Screening tests for lung cancer
Screening of the general population is not done for lung cancer. This is because studies have not found that tests such as X-rays or looking for cancer cells in coughed-up mucus (sputum cytology) actually save lives. Still, low-dose CT scans may help find lung cancer early in certain people at higher risk.
Low-dose CT (LDCT) scan
This test is also called a spiral CT scan. It uses X-rays to create detailed 3-D pictures of your lungs.
To have this test, you lie still on a narrow table as it passes through the center of the ring-shaped CT scanner. A CT scan is painless. No special preparation is needed before the scan. You may be asked to hold your breath a few times during the scan.

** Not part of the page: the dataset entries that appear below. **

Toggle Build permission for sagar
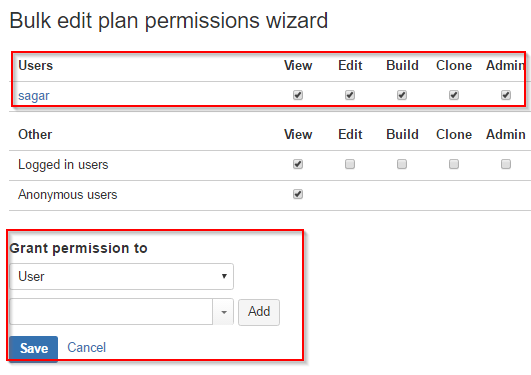 click(402, 95)
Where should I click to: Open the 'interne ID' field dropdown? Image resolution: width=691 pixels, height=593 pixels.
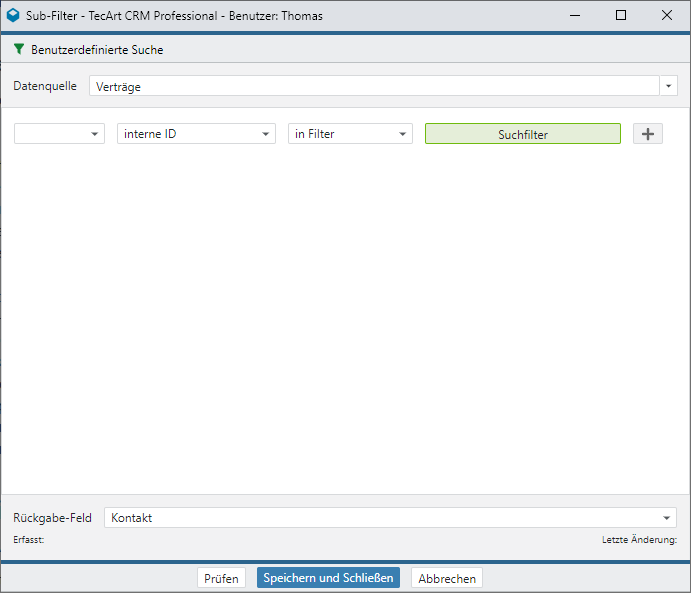pos(196,134)
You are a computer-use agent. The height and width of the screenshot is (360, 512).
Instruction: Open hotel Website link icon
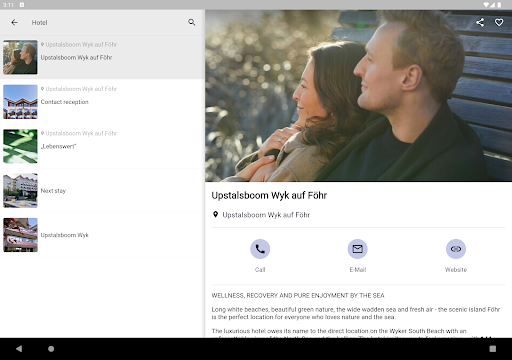click(x=456, y=249)
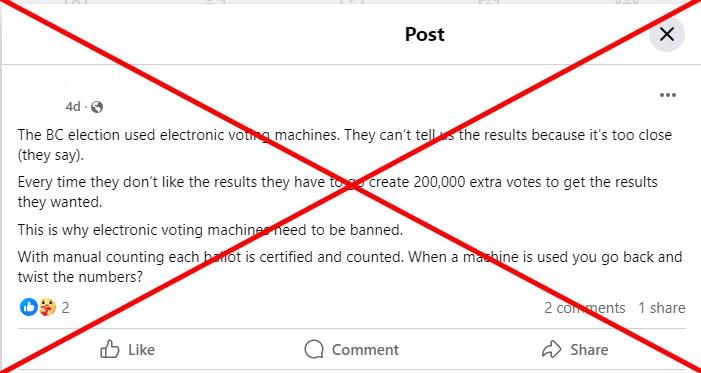
Task: Click the Share button label
Action: 589,349
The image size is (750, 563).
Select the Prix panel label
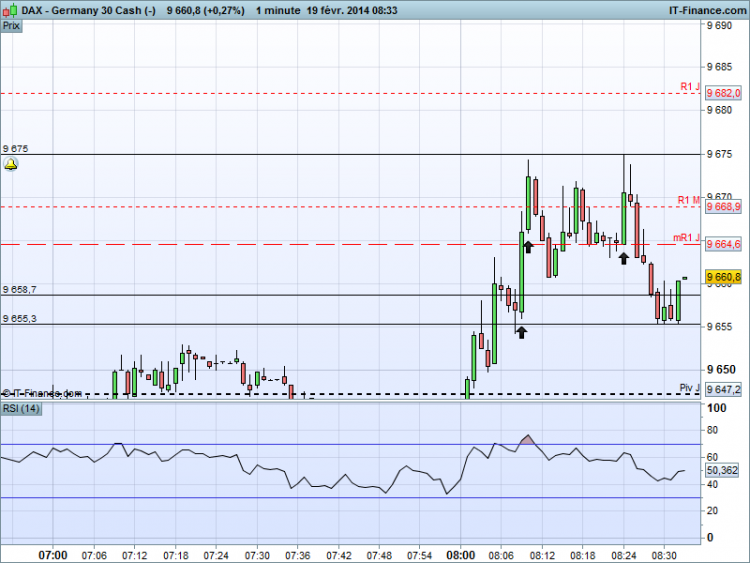(11, 26)
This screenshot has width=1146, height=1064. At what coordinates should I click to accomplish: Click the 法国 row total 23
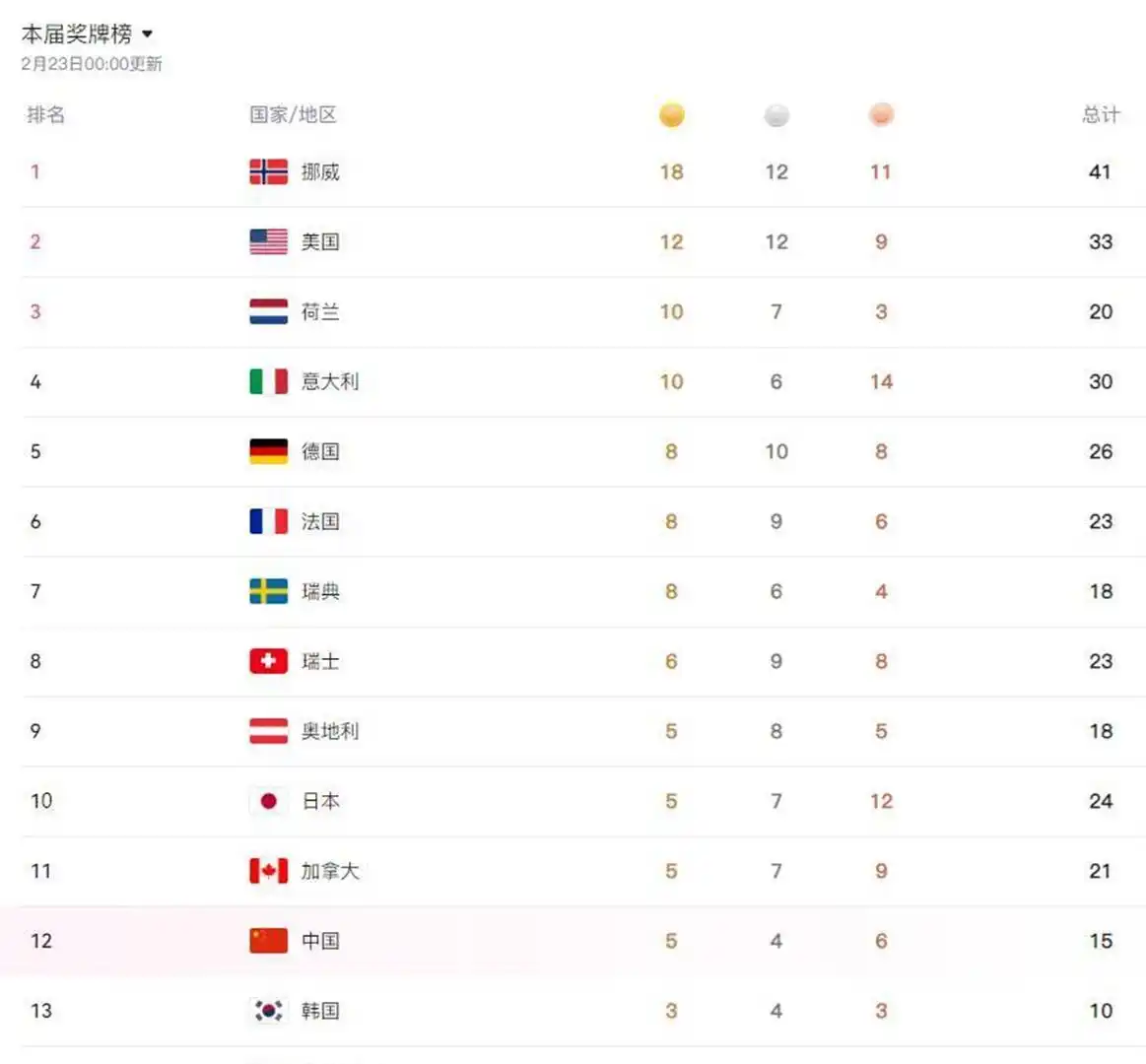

An LDCT scan can show some abnormal areas that a chest X-ray might miss. But these areas often turn out not to be cancer. You may need more tests to be sure.
It’s not clear if LDCT scans can find cancer in people who aren't heavy smokers or who haven't smoked at all. It’s also not clear if the test can find cancer in people younger than age 55. So far, studies have only been done on heavy smokers ages 55 to 74.
LDCT scans also have some downsides. They find many abnormalities that turn out not to be cancer but that still need more testing to be sure. This can make people feel anxious. It may also mean unneeded tests such as more CT scans. Or more invasive tests, such as biopsies or surgery may be done, even when a person doesn't have lung cancer. LDCT scans also use a small amount of radiation during each test.
Who should get lung cancer screening
Several expert groups have put out lung cancer screening guidelines. These include the U.S. Preventive Services Task Force, the American Society of Clinical Oncology, the American Cancer Society, and the National Comprehensive Cancer Network.
The guidelines vary a little among groups. But in general, they recommend that people be screened every year or talk with their healthcare provider about annual screening if they meet all of the following:
Are ages 55 up to 80 years old. (Check with your insurance plan, because some plans have age limits.)
Are current smokers or have quit in the last 15 years.
Have at least a 30 pack-year history of smoking. A pack-year is 1 pack of cigarettes per day per year. So, 1 pack per day for 30 years or 2 packs per day for 15 years would both be 30 pack-years.
Are in good enough health to be treated if lung cancer is found on screening. For instance, they would be able to survive surgery to remove lung cancer.
These groups also recommend that screening be done at a center that has experience with screening. The center should also be able to offer with tests and treatments that might be needed as a result of screening.
Talk with your healthcare provider
If you have a history of smoking, talk with your healthcare provider about whether yearly lung cancer screening might be right for you. It's important to think about your risk for lung cancer and whether screening could help you. You should also think about the limits of screening and the risks that might come along with testing.
Another thing to talk about is cost. Not all insurance plans pay for annual lung cancer screening.